22 thoughts on “Joni at the BBC

  1. Great choice of best artist and wonderful choice of clips. The BBC excerpts are the clips I send to people when I want to turn them on to Joni (so many people these days don’t know her!!!)

    1. This was a great performance video, and one I’d never seen before. And, I agree that “Blue” is her best album, although I think the work that she did on “hejira” with the late, great Jaco Pastorius is her most musically daring.

  2. Lovely. Especially ‘My Old Man’ and that was a nice version of ‘Woodstock’ which I hadn’t heard before. For me it’s almost impossible to watch this sort of thing without a feeling of bitter/sweet nostalgia. It also makes me think I’m not listening to enough music these days!

  3. I read all the science posts. That is what drew me to this site. Much of the science is over my head, but I take in as much as I can. (Commenting would be far above my pay grade.)

  4. I saw her at the Atlantic City festival in 1969, 3wks before Woodstock.
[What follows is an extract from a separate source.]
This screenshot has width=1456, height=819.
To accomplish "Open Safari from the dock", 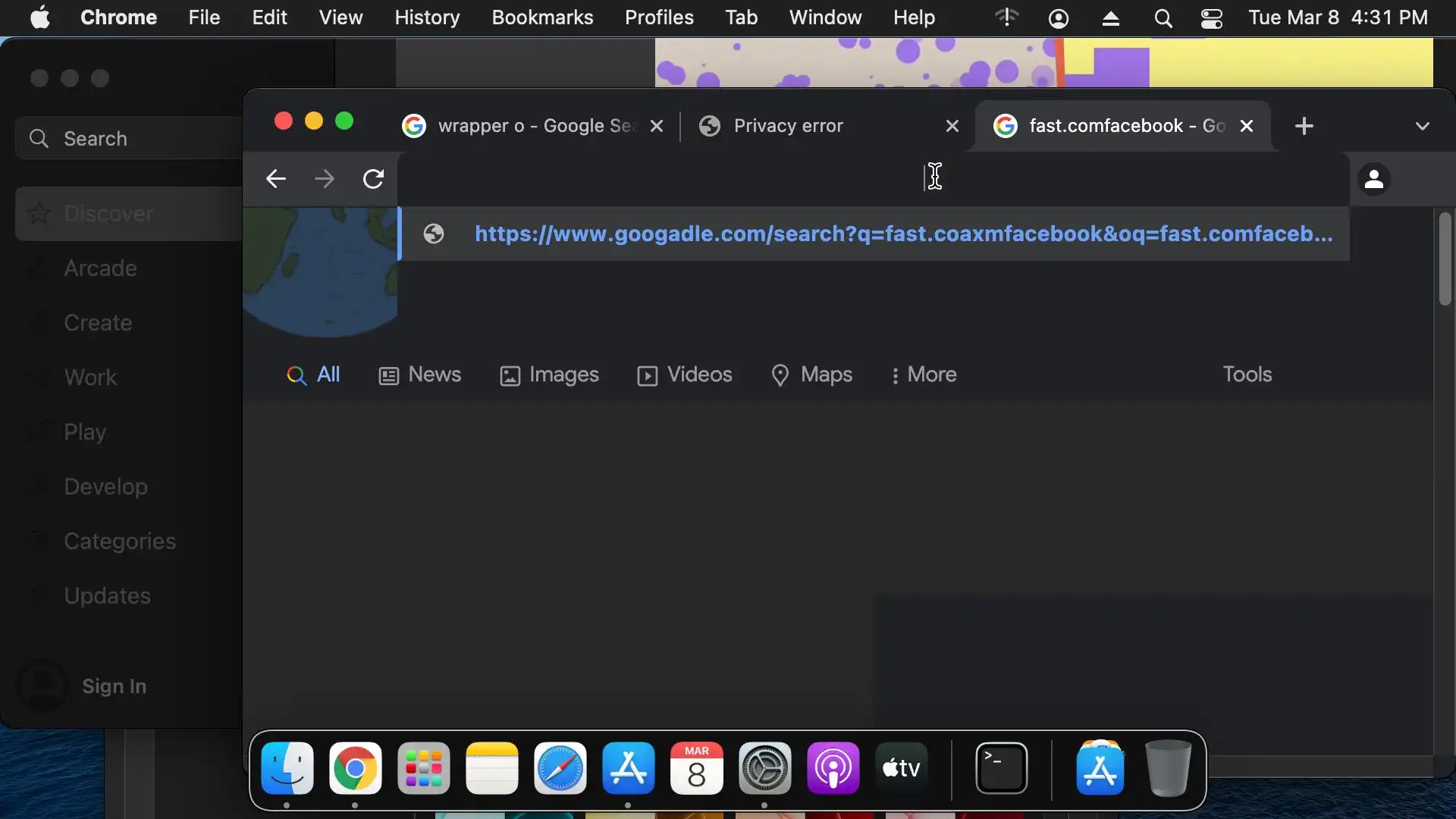I will point(560,768).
She started a song, and then melted down for some reason and walked off. It probably wasn’t the right venue for her (perhaps why she wasn’t at Woodstock?).

  5. For all that has occurred within my particular lifetime ? For my own accomplishments or for what others have done TO me or FOR me ? ( which is a passel, I am thinking ! ), my own three children tout me / introduce me to their friends as … … nothing more than thus: “ ’nd this is our mother, Blue. She was … … she was at Woodstock.”
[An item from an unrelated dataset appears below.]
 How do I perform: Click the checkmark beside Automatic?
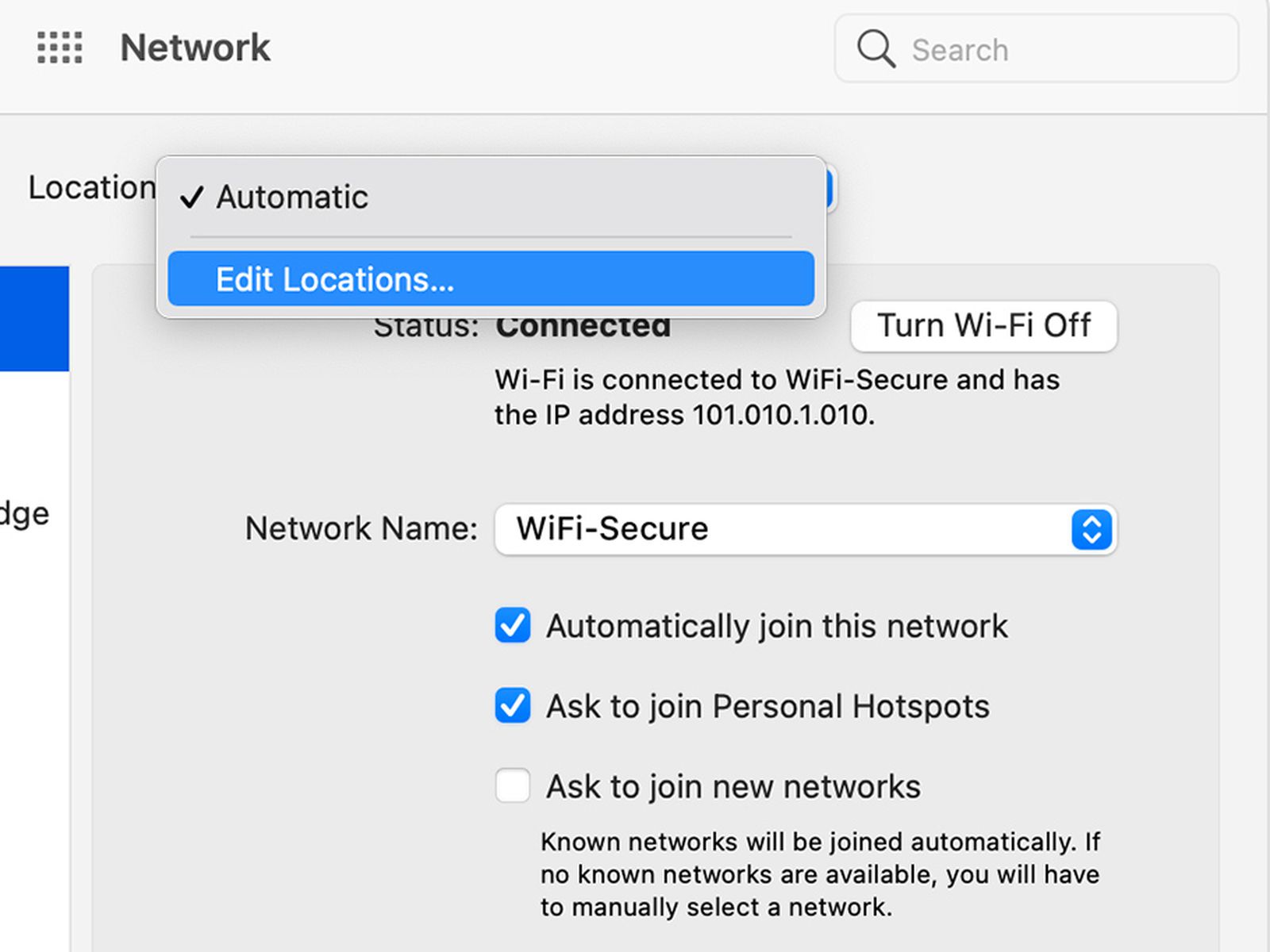point(192,197)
    There could be of one’s self by one’s kiddos … … way way – worse intros, not ?

    “By the time we got to Woodstock
    We were half a million strong
    And everywhere there was song and celebration,” … … soooo Friend and I just exited the back of the vehicle in which we had hitchhiked thereto —- and with our two $18.00 per each – tickets that we had actually purchased ( which not everyone, o’course, had done ) simply strolled on Friday, 15 August 1969, those eight more miles in to Max’s lands.

    Blue

  6. Like Joni I did not get to Woodstock either as I was in England at the time. I did go to a very similar event at the Isle of Wright soon after Woodstock. Yes, those were the days.

  7. I know I’ve posted this here before, but classical opera sopranos Dawn Upshaw and Renee Fleming both regard JM as the greatest of popular songwriters. That’s a tribute indeed!!
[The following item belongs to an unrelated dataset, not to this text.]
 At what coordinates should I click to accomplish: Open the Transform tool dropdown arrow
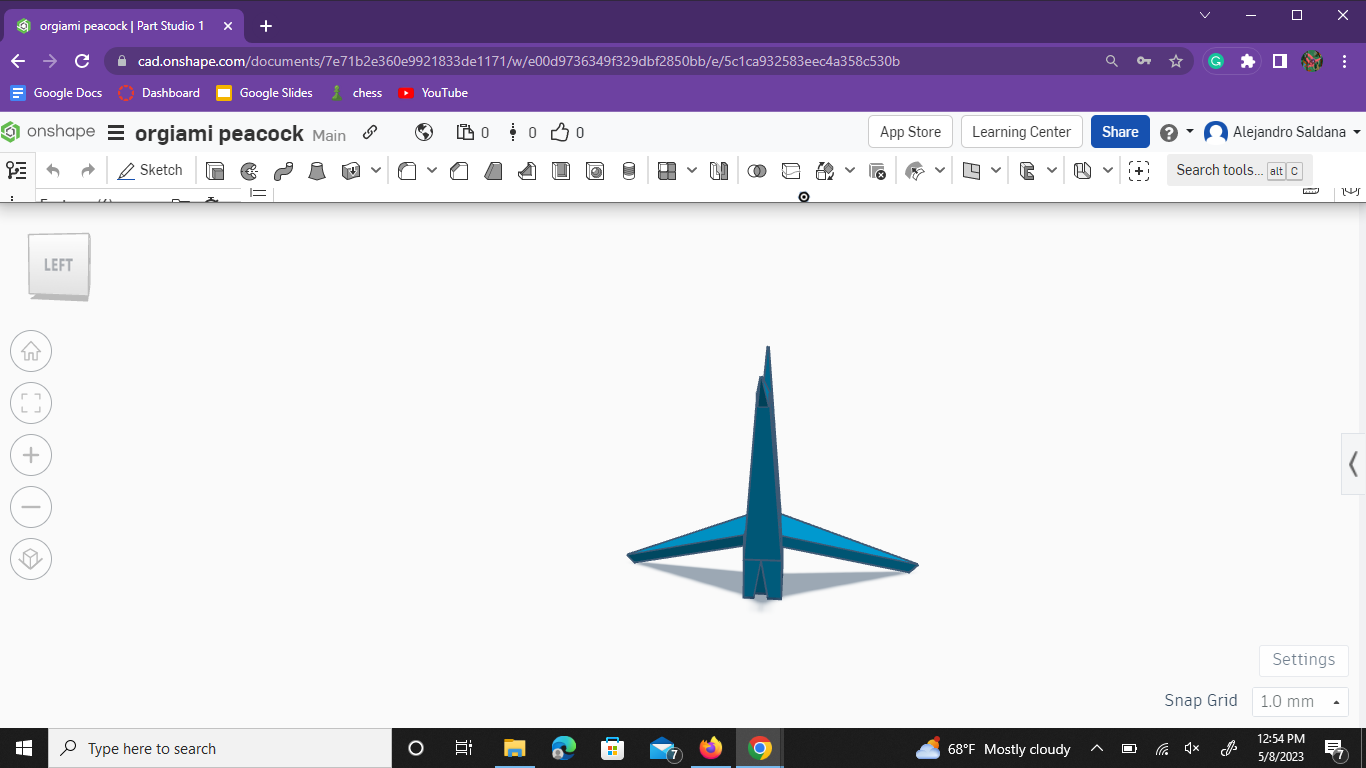[x=850, y=170]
    I particularly appreciate her versatility and staying power. And I recommend the Herbie Hancock album of jazz renditions of Mitchell songs.

  8. That video is a great find. I’ll bet if you offered people of a certain age a choice of entertainments, “Joni Mitchell while she’s working on Blue” would get a lot of votes.

  9. there is a terrific article in the WSJ 11/14 about her time in Crete in 1970 and the genesis of Carey and other songs on “Blue”.

  10. I vote “Court and Spark”, but it’s a close call. IMHO, she made some of her best music when she went from being a folk/rock singer/songwriter, to being a folk/rock/jazz singer/songwriter,

  11. Wonderful – thanks. A great version of “California,” much more different from the studio version than, say, “Chelsea Morning.”

    I still marvel at how her work is both very much of her era, and yet timeless. “I’m gonna see the folks I dig/I’ll even kiss a Sunset pig” could only have been written in the 60s, and yet the lyrics “all the news of home you read/More about the war and the bloody changes” is as true today as it ever was.

    That takes true artistry: to capture the essence of one’s time and at the same time transcend it.

  12. My favourite singer songwriter and musician as well.

    My best album choices are “Court and Spark”, “The Hissing of Summer Lawns” and “Hejira”. There’s also a great concert from her later years (1998) called “Painting in Words and Music” where some of her paintings are on display.

    An artist that brings a tear to your eye because of how impossibly good she is.